Nous trouvons sans problème le « Greater Refuge Temple », 2081 Adam Clayton Powell Jr Beva recommandé à midi au burger King.
Nous sommes placés par un homme dans des fauteuils de cinéma face à une scène, loin des images que nous avons d’un lieu de culte. Des chanteurs se produisent déjà devant un public qui s’installe et s’affaire s’accommodant d’une sono à la limite de la saturation. Nous sommes réellement les seuls blancs à assister au spectacle, ou plutôt nous sommes au centre du spectacle qui se déroule dans la salle. Les gens dans leurs vêtements du dimanche, dansent debout bras levés vers le seigneur, claquant des mains avec frénésie ou frappant sur des tambourins amenés à cet effet. Deux grosse dames devant nous ondulent avec la grâce que peuvent souvent dégager des personnes fortes, avec parfois un minimum de gestes ou dans une transe aidée par une orgie de décibels. Ça monte, ça chauffe, ça chante sur scène et dans la salle, et les formations vocales différentes se succèdent, accompagnées par une batterie et une guitare basse poussée à fond, un orgue électrique, un sax et une trompette. Une belle vieille dame très digne dans son élégant costume bleu-mauve et son chapeau assorti se déplace pour nous serrer la main. L’accueil est chaleureux, le public exprime sa ferveur. Nos voisines de devant n’hésitent pas à consulter leurs messages sur leur téléphone portable ou à photographier la scène, les gens entrent et sortent, parlent, s’embrassent dans une ambiance bon enfant vraiment pas guindée. « C’est une tranche ».
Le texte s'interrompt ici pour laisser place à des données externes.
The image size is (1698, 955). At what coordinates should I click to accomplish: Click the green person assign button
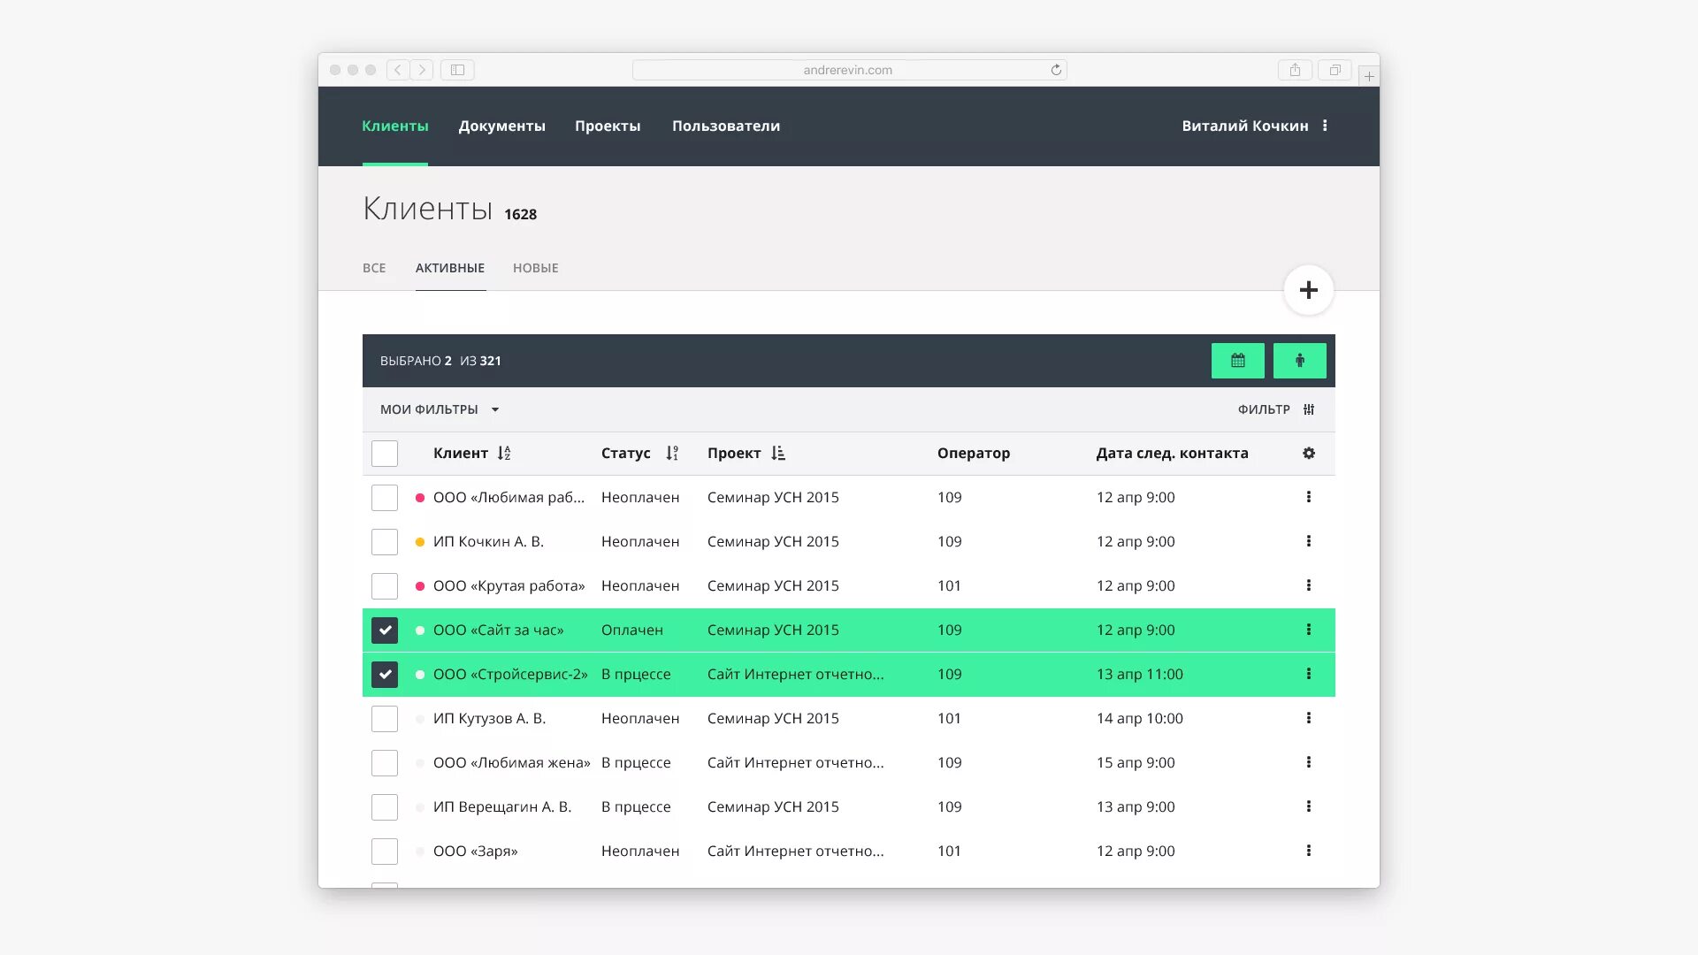[x=1299, y=361]
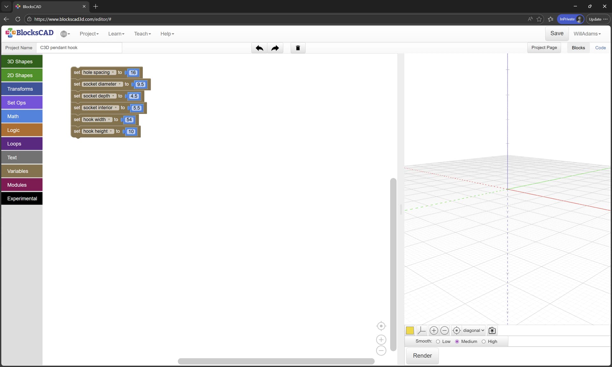Zoom in the 3D render view

tap(434, 330)
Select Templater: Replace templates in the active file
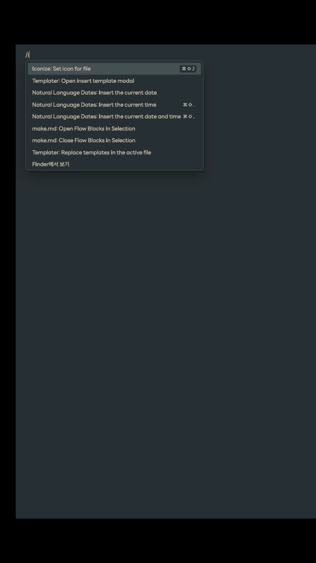 (x=114, y=152)
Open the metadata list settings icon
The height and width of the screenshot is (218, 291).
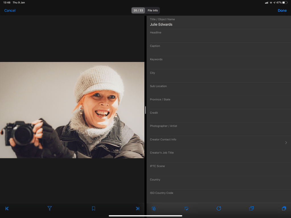[154, 209]
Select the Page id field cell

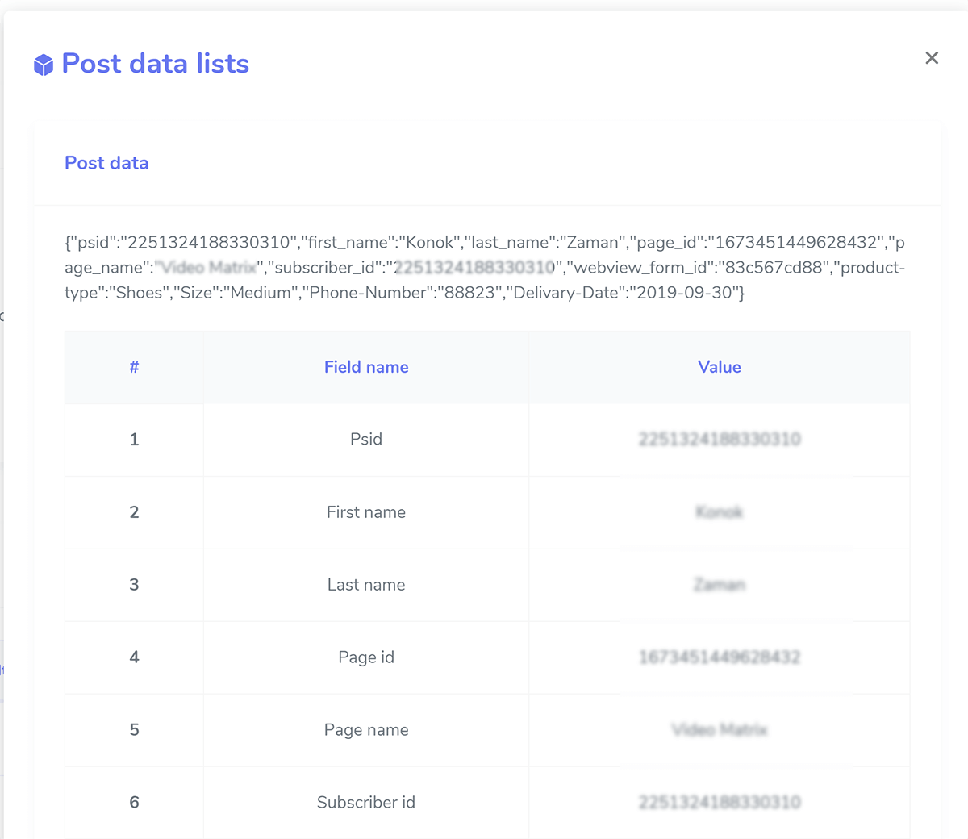coord(366,657)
Mais il est déjà 20h 15, il faut être raisonnables et penser au chemin du retour en métro de Harlem à Brooklyn. Nous avons la chance de trouver un « Delly shop » ouvert dans le quartier pour acheter du pain et un journal pour nous tenir au courant de l’évolution du volcan islandais. Service minimum en cuisine : légumes surgelés, jambon, salade. Les partisans de la bière sont partagés entre Corona et Budweiser. Il est déjà onze heures.